The file pydpiper.def is a singularity build definition. You should be able to build it using the singularity build command
Use singularity shell <container path>
Set some environment variables
. /opt/torch/install/bin/torch-activate
export LD_LIBRARY_PATH=$LD_LIBRARY_PATH:/opt/minc/1.9.17/lib/
export PATH=$PATH:/opt/minc/1.9.17/bin
export PERLLIB=/opt/minc/1.9.17/perl
Ideally these environment variables should be set in the def file, but I haven't got around to that yet
The authors provide a test dataset and a script test_MBM_and_MAGeT.py
.
The first thing to do is edit this script to set the variable num_execs
and the argument to --mem
. I suggest setting num_execs
to 2 and --mem=10
. Note that this will require a 2 core, 20GB RAM computer or job allocation
When executing with larger values for num_execs
I found the pipeline 'stalled' frequently. That is: the CPU usage dropped off and no more completed stages were written to the completed stages log. It is worthwhile watching the completed log and making sure stages are still being written every few minutes at least.

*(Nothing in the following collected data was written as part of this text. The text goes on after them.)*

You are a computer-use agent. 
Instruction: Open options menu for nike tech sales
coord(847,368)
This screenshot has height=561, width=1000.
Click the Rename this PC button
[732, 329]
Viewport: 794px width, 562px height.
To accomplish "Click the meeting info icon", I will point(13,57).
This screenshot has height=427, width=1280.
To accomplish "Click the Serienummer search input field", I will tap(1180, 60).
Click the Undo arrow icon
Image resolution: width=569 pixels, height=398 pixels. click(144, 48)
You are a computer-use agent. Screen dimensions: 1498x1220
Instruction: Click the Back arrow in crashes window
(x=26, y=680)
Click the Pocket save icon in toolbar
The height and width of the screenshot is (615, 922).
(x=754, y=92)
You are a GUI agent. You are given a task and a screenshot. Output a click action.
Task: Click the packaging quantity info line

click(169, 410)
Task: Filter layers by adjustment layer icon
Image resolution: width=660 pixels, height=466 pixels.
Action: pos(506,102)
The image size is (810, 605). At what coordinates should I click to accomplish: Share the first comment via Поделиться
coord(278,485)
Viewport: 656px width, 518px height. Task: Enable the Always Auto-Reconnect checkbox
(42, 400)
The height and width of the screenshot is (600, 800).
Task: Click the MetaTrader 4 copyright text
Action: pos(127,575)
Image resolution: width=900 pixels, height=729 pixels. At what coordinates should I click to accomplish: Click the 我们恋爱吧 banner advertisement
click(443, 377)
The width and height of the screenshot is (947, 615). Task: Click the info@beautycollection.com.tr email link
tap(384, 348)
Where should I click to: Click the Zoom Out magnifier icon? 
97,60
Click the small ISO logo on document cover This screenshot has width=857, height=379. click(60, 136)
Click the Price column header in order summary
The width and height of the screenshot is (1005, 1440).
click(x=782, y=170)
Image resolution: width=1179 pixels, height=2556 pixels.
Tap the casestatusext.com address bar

A precompiled singularity container is avilalbe on m3 as /usr/local/pydpiper/pydpiper.sif
Pydpiper has large storage requirements. The 1.1GB test dataset produced over 60GB of output data. I believe it needed closer to 100GB during execution.
Ideally execution on M3 will invove running the MBM.py process in one job and using qbatch to submit other jobs, but that requires extra work (Setting up qbatch). In the meantime, use the command smux
smux new-session --ntasks 2 --mem 25GB --time 2-0:0:0
To request 2CPUs and 25GB ram for 2 days.
You will the receive a standard prompt where you can use singularity shell
as above.
smux will allow you to close your computer and persist the connection. See information at https://docs.massive.org.au/M3/slurm/interactive-jobs.html. Note that smux is a wrapper around the standard utility tmux which allows you to create new shell windows split windows etc. See google for more information.
In theory the command you want to run looks something like
MBM.py
--pipeline-name={MBM_name}
--num-executors=2
--verbose
--init-model={datadir}/Pydpiper-init-model-basket-may-2014/basket_mouse_brain.mnc
--lsq6-large-rotations
--no-run-maget
--maget-no-mask
--mem=10
--lsq12-protocol={datadir}/default_linear_MAGeT_prot.csv
--local
--files {datadir}/test-images/*.mnc
Where you replace {MBM_name}
with an identifier for your dataset, and {datadir}
with the path to your data. I'm not sure what you should set the init-model to.